Window at Dieppe, c.1932

Oil on canvas
47.5 x 59.5 cm

Provenance
Redfern Gallery, London
Private Collection, London

Window at Dieppe, 1932 marks a departure in Victor Pasmore’s work, being among his earliest paintings in which the figure takes centre stage. Part self-portrait, it was undertaken when Pasmore was just 24 years old. The woman seated opposite him has never been identified and remains an elusive presence, not just in her identity, but also the illusionary manner in which she has been painted.
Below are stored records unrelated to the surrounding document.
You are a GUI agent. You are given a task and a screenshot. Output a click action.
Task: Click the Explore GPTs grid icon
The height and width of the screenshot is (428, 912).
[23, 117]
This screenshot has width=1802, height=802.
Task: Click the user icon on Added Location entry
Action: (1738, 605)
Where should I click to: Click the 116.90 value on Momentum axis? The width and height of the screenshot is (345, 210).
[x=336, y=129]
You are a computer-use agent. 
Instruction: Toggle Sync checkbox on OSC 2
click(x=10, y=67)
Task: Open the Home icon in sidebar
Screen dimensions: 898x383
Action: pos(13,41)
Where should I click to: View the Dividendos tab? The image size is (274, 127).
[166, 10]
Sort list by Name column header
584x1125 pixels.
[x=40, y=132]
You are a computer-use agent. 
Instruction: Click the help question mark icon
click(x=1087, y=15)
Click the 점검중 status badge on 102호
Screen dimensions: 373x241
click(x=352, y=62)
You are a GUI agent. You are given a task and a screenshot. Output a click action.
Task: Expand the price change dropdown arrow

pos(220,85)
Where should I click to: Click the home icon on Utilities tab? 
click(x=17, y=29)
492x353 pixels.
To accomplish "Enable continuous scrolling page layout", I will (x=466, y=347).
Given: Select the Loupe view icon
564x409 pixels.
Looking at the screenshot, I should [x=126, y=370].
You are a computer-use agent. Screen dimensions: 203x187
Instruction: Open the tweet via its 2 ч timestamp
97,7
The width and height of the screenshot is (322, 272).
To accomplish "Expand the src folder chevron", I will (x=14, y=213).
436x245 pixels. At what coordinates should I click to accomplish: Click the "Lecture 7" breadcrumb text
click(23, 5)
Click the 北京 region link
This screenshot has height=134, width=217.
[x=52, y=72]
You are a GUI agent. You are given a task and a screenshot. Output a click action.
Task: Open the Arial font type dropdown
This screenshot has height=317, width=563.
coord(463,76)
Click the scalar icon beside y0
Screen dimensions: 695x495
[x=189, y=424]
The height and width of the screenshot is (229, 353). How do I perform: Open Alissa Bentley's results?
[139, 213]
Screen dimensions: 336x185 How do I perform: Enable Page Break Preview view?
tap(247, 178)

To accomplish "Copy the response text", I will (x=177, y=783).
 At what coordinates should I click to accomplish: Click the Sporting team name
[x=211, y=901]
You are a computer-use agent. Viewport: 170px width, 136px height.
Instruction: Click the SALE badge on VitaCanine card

In 1933, as his reputation began to grow, Pasmore joined the London Artists’ Association, where he met William Coldstream and Claude Rogers, who, alongside Graham Bell, would later form the Euston Road School. That same year he held his first solo exhibition at the Cooling Galleries, London, and in 1934 exhibited at the Zwemmer Gallery in the now-historic exhibition Objective Abstractions.

Window at Dieppe was included in one of Pasmore’s early exhibitions organised by the London Group in 1935, where it was purchased by his next-door neighbour, Lady Herbert. The Pasmores lived adjacent to the Herberts at 16 Hammersmith Terrace until 1948. The work remained in the Herbert family for over seventy years.